▶ Data shown:
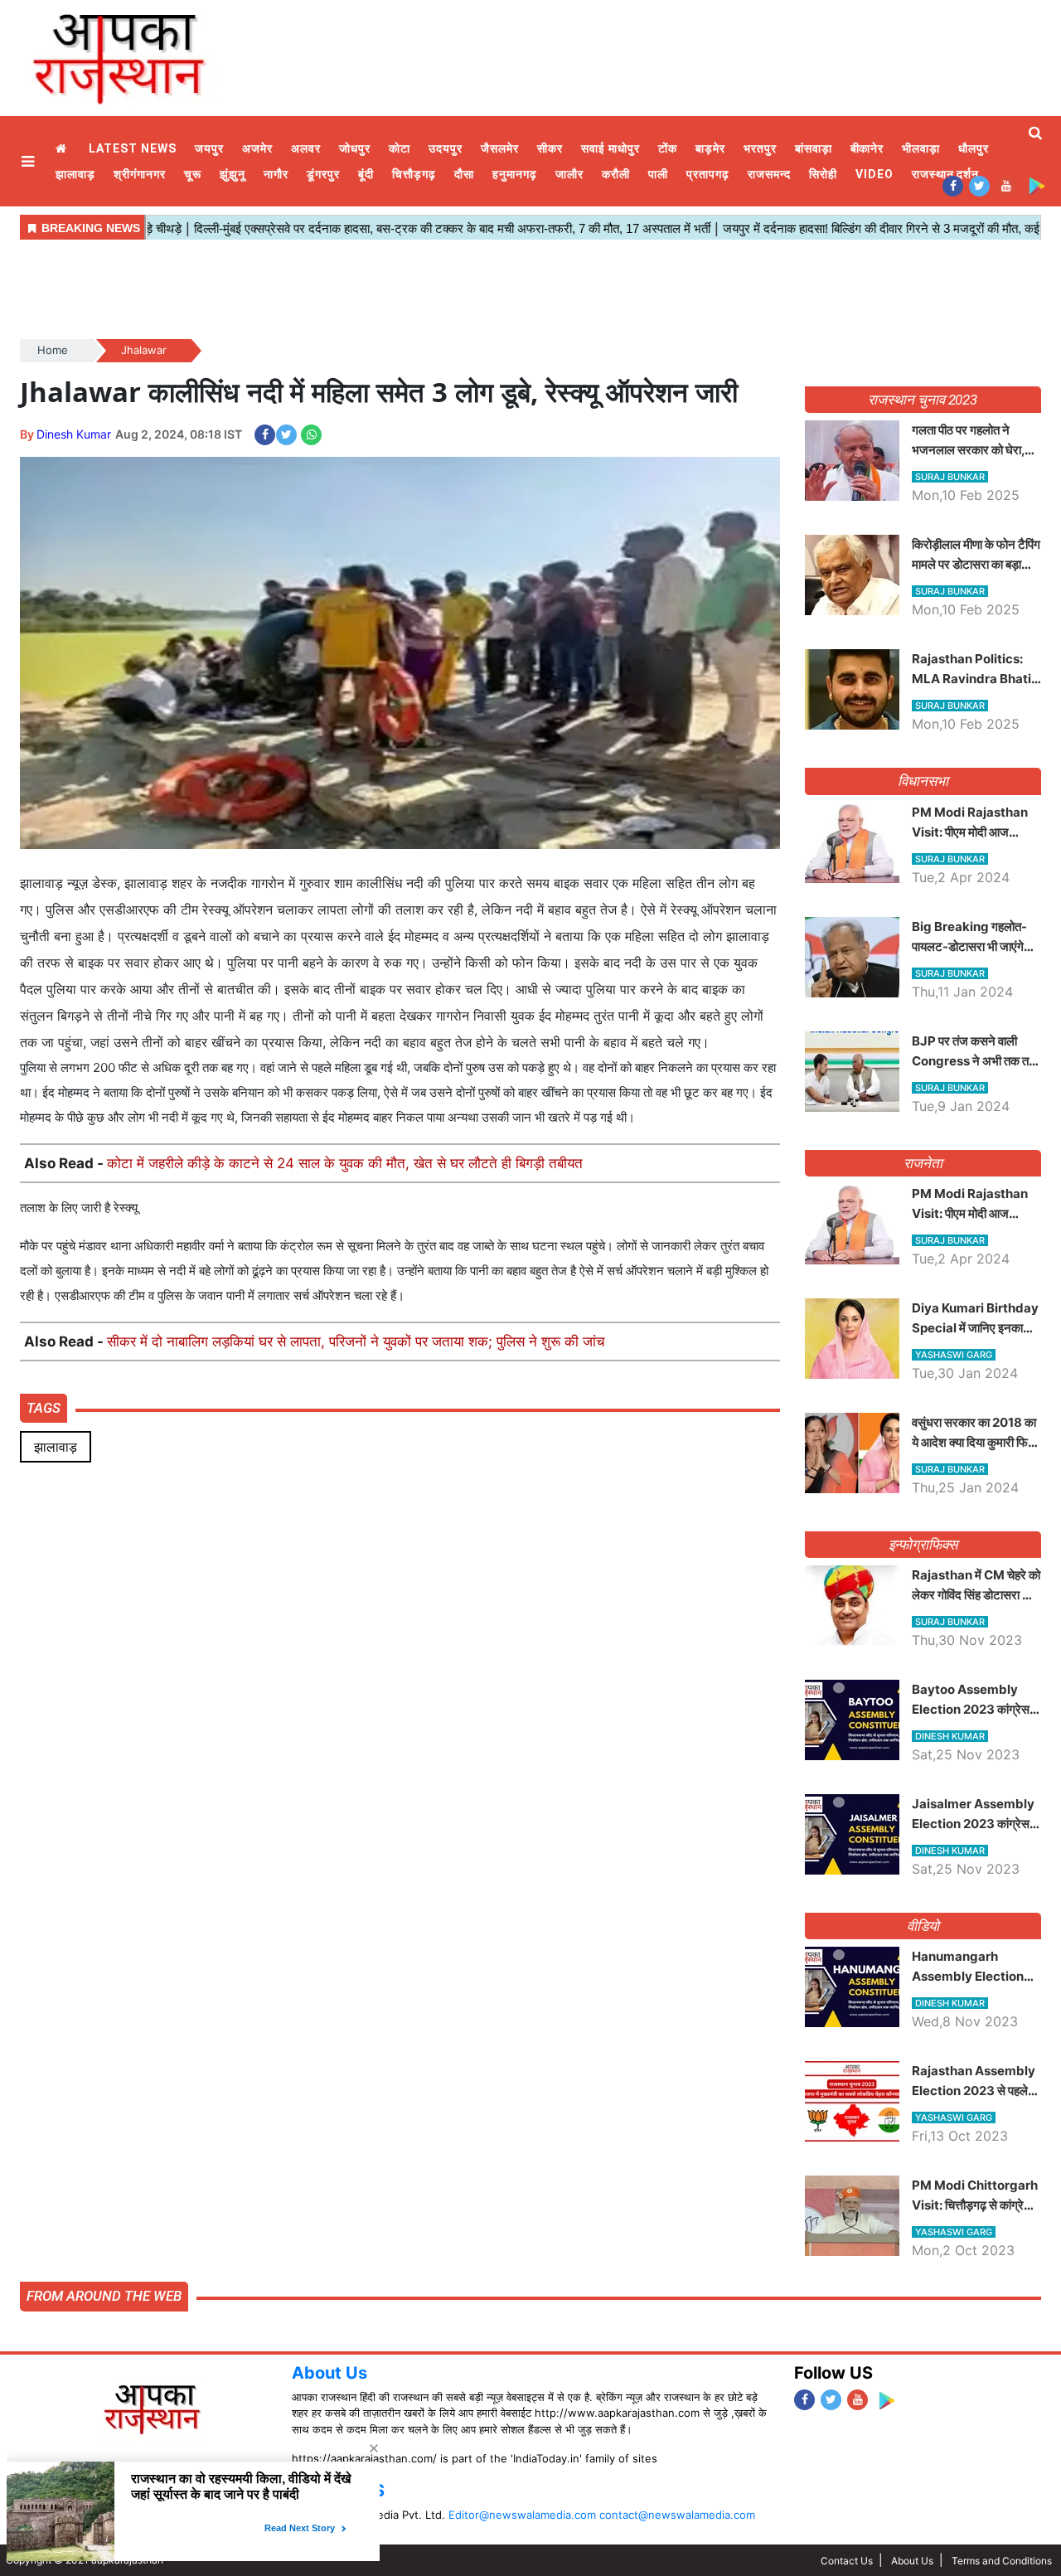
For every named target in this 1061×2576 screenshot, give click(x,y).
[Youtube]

...

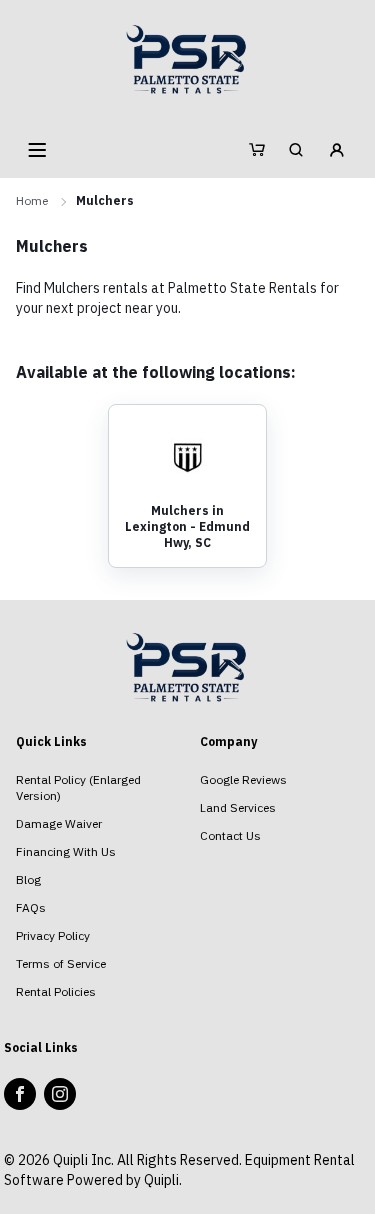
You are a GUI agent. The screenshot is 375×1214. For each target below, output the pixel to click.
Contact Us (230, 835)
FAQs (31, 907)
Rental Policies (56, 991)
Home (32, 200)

...

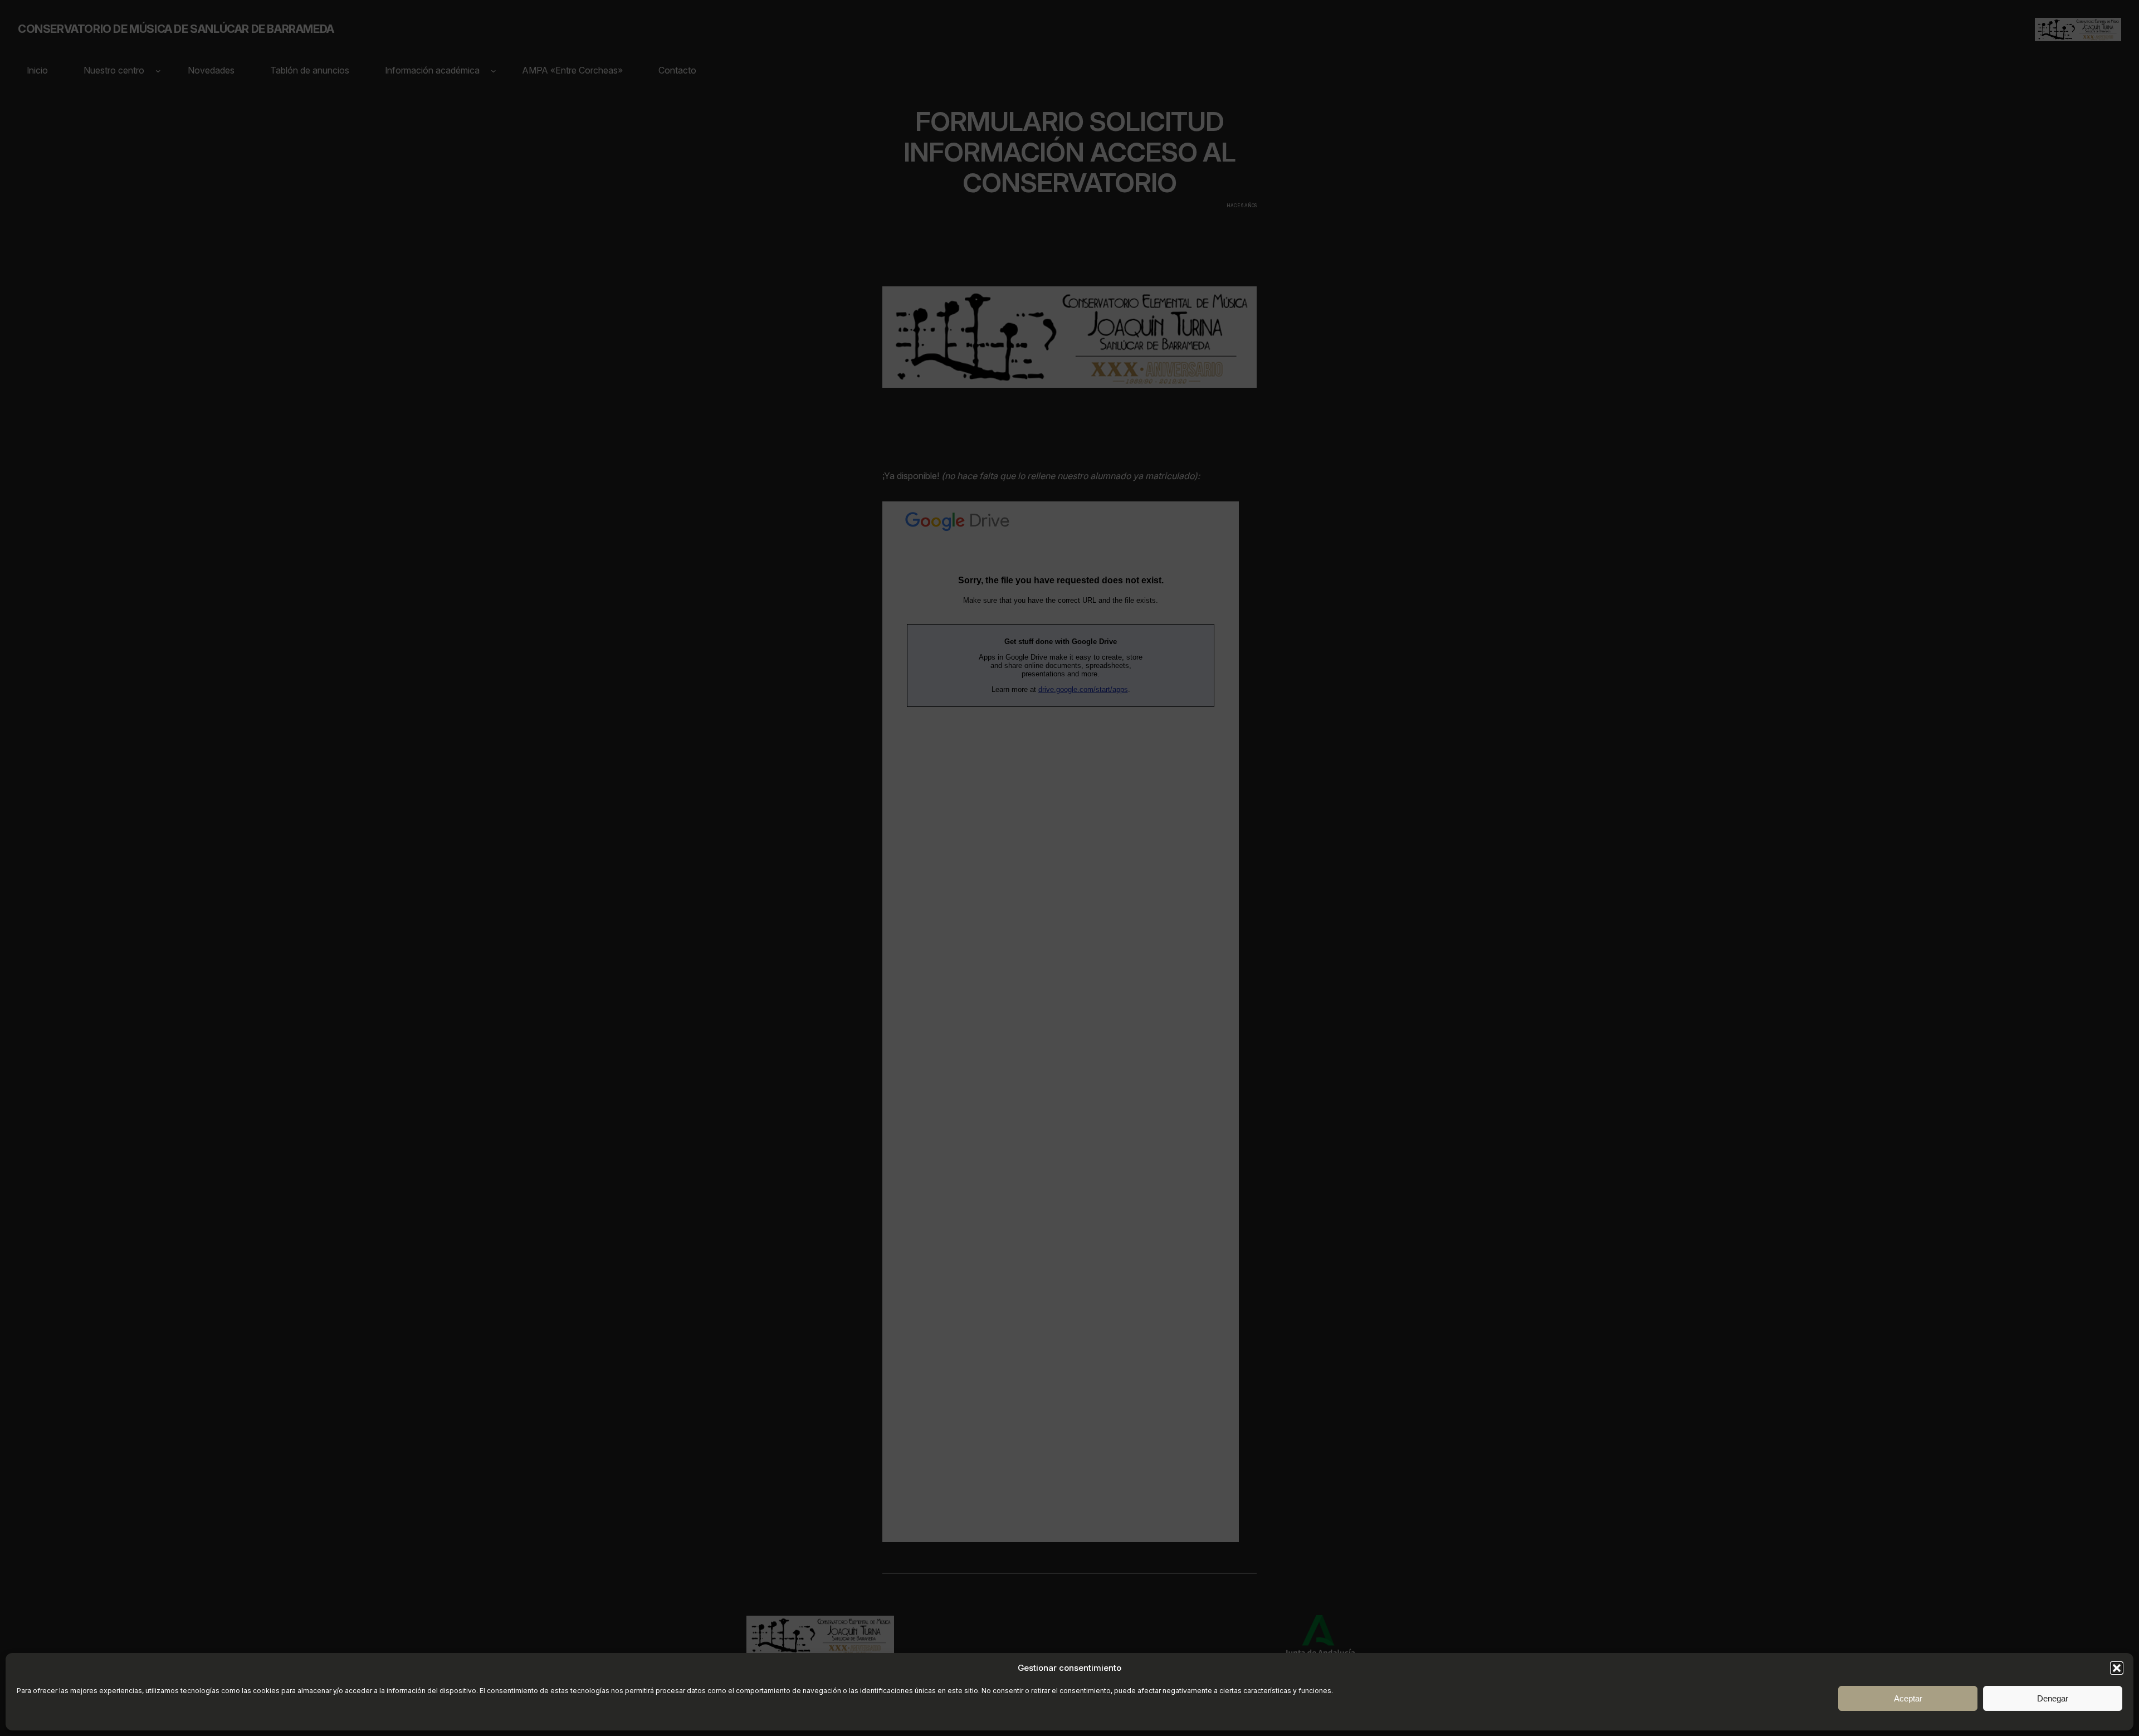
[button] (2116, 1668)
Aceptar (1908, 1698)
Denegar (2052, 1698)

▶ Task statement:
Note every line in the material with "click" and copy it.

▶ Your response:
For every named target in this 1061×2576 screenshot, give click(x,y).
You are a GUI agent. The screenshot is 375×1214. For each target below, output the pixel to click.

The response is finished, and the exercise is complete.